A Thought Out of Nowhere

Where will this family be in ten years? It'll be the year 2002. Ray and I will be in our forties; the girls will be out of high school, Kyle will be in his junior or senior (?) year ... 

...  Where will we be? What will be going on in our lives? What triumphs and losses will we have lived through?

"You know, you're only about two years away from that point. Think you had any idea at all what the next decade would hold?
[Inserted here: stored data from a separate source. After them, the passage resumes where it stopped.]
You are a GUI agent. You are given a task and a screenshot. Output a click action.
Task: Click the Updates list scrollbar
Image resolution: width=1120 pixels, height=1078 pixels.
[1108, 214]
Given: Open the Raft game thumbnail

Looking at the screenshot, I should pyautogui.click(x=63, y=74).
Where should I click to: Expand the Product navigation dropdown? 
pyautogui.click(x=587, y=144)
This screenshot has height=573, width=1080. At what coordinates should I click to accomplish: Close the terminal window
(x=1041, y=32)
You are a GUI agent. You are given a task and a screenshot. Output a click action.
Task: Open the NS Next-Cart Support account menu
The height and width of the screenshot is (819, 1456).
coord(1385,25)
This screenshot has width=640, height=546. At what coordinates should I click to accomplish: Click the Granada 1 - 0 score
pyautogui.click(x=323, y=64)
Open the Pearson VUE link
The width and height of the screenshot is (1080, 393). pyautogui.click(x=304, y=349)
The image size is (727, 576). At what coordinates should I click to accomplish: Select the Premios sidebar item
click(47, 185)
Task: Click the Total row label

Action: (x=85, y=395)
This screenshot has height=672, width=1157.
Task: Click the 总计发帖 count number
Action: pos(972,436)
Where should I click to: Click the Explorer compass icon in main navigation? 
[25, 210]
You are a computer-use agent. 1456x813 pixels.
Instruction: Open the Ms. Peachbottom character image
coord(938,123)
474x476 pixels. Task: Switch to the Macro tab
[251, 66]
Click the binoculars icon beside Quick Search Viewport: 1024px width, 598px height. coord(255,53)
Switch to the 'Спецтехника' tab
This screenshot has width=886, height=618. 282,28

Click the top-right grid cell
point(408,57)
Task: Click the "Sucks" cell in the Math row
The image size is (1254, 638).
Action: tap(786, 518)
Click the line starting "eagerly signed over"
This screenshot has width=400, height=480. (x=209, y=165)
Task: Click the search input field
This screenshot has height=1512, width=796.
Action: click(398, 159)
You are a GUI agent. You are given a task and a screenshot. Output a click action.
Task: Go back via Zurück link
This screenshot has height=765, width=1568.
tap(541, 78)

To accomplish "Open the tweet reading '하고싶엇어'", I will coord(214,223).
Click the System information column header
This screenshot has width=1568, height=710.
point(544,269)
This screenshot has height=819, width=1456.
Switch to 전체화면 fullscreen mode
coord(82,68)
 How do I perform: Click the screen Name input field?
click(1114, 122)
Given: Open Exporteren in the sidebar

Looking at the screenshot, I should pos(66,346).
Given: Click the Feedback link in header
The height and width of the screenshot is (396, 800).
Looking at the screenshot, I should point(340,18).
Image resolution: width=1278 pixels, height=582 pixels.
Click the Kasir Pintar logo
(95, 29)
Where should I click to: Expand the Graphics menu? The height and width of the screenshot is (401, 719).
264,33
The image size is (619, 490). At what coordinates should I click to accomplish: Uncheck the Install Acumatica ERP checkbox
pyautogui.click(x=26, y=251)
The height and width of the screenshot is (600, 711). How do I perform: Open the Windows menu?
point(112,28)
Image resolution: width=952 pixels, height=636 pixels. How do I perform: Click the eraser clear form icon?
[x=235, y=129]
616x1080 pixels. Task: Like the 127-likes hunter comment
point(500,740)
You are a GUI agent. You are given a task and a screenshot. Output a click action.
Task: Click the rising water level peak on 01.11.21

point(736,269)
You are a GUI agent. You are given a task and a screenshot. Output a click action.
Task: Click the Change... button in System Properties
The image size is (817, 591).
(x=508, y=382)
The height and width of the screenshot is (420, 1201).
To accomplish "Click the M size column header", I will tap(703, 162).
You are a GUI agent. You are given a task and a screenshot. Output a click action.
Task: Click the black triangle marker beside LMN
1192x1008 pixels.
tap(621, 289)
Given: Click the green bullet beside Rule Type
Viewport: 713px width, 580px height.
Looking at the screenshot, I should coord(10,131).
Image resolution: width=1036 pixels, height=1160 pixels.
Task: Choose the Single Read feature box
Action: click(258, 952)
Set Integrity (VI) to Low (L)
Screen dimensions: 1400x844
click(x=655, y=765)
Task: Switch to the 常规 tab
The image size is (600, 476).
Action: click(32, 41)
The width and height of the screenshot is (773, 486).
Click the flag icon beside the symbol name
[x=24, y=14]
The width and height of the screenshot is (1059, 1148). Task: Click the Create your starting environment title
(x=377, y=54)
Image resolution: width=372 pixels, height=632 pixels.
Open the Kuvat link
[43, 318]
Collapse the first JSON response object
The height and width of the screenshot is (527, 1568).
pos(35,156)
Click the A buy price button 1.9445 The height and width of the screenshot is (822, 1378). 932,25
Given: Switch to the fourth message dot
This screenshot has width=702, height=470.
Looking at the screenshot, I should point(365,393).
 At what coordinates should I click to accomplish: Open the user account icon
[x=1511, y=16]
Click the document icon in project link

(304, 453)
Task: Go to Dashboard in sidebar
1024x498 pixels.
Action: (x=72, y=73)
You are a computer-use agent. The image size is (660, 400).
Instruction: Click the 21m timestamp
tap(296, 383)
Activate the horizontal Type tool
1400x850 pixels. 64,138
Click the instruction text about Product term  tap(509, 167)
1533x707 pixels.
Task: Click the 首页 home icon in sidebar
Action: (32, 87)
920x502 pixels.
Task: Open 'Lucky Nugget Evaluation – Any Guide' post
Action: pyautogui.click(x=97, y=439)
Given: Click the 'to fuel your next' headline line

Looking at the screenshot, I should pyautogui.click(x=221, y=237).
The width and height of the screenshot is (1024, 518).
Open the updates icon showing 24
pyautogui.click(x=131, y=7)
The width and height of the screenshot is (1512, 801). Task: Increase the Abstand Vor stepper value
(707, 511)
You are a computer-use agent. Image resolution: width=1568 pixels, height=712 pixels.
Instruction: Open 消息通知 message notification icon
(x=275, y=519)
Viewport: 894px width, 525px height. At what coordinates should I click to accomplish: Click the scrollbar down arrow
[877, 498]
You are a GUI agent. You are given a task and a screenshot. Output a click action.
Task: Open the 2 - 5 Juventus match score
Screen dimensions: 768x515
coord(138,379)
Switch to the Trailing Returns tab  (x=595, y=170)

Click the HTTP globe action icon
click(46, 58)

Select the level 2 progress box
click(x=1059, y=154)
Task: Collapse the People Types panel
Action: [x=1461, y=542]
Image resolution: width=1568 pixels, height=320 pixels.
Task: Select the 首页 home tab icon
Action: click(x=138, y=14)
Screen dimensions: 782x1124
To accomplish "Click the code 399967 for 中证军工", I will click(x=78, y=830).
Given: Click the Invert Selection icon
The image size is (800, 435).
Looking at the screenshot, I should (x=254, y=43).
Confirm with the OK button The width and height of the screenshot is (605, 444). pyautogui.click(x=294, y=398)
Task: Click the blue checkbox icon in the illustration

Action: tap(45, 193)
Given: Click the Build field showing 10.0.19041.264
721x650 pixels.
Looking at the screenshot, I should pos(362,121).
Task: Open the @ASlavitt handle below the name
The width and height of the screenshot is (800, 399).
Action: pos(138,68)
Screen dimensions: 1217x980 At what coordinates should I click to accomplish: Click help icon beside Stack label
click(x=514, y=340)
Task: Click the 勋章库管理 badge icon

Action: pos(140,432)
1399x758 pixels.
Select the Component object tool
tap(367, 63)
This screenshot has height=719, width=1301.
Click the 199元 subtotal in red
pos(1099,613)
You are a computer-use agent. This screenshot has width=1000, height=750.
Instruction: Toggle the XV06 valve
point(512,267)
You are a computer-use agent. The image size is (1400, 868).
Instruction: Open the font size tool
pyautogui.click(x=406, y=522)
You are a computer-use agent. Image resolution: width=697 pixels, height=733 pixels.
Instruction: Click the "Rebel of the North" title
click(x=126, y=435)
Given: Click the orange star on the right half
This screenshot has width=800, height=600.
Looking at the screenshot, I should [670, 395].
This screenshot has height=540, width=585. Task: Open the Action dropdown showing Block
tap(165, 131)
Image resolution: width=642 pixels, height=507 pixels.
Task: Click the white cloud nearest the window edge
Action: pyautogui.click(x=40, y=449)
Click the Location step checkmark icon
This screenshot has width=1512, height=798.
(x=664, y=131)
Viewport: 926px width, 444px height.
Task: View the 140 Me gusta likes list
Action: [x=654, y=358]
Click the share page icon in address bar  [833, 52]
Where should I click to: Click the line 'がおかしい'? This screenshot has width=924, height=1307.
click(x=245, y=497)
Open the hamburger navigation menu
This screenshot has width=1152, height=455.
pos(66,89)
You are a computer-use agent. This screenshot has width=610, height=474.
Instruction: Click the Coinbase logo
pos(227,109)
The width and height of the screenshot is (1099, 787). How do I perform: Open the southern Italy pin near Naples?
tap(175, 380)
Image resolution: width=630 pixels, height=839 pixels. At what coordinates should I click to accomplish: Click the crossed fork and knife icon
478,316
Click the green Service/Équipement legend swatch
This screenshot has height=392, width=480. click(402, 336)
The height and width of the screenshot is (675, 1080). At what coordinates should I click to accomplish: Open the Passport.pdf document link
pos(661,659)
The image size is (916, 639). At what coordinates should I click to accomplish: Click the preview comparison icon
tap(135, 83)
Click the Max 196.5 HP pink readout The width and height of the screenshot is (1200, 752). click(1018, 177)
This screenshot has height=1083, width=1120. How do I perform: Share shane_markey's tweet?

I'm betting not, in terms of both how bad the lows would be and how marvelous the highs would reach ...


She is absolutely correct, of course.

Eight years ago (god  ... was it only eight years ago?), I had no clue that life was about to take more twists and turns than San Francisco's Vermont Street.

In 1992 I was still:

  • One year away from sitting down in front of a computer for the very first time.
  • Three years away from dipping a tentative toe into the waters of the Baby Boomer Chat Room.
  • Four years away from the online affair that blew up my marriage.
  • Five years away from leaving for the newspaper office one morning ... and never going home.
  • Six years away from standing in the kitchen, in a crappy little apartment in Oregon,  dumping the last of the Mountain Chablis down the sink.
  • Six and a half years away from meeting the true love of my heart, packing all of my worldly possessions into a leaky, creaky U-Haul truck, driving 600 miles over the Siskyou Mountains in a thunder-and-lightning storm and setting up housekeeping in the beautiful Bay Area with The Mighty Ю僱êrvØ¡.

  • Eight years away from admitting to the entire cyber universe that I wet my pants when I cough.

But of course I didn't know ANY of that at the time.

My family and I were at an in-between place in 1992.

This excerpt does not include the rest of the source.